- _Task to carry out_: From the line that contains "Task: Click the CPA column header" to the end of the entries, write out every line exactly, including both ends, and nothing more.

- _Information provided_:
──────────────────────────────

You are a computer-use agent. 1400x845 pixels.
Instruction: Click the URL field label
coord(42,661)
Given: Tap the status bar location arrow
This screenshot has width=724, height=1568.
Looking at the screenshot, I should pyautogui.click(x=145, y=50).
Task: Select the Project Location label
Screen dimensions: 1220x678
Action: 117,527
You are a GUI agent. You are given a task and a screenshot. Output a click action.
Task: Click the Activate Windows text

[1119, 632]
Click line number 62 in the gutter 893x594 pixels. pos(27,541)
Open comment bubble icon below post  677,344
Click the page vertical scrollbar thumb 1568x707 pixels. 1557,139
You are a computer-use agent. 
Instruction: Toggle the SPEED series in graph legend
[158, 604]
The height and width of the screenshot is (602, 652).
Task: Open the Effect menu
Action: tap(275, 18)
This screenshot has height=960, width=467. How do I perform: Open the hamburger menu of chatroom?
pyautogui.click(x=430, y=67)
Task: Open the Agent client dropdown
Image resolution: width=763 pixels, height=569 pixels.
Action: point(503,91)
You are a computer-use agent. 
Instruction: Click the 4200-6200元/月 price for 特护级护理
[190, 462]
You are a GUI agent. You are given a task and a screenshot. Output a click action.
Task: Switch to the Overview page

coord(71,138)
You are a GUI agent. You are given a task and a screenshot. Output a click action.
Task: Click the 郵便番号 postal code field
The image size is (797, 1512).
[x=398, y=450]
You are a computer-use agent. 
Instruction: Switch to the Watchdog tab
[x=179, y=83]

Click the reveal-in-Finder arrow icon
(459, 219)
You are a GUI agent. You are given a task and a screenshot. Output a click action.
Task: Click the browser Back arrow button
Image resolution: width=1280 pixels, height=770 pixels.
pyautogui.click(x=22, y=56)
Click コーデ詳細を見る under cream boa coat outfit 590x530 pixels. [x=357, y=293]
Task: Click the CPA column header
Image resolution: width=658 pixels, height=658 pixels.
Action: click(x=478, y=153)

──────────────────────────────

- _Solution to the exercise_:
Task: Click the CPA column header
Image resolution: width=658 pixels, height=658 pixels.
Action: click(x=478, y=153)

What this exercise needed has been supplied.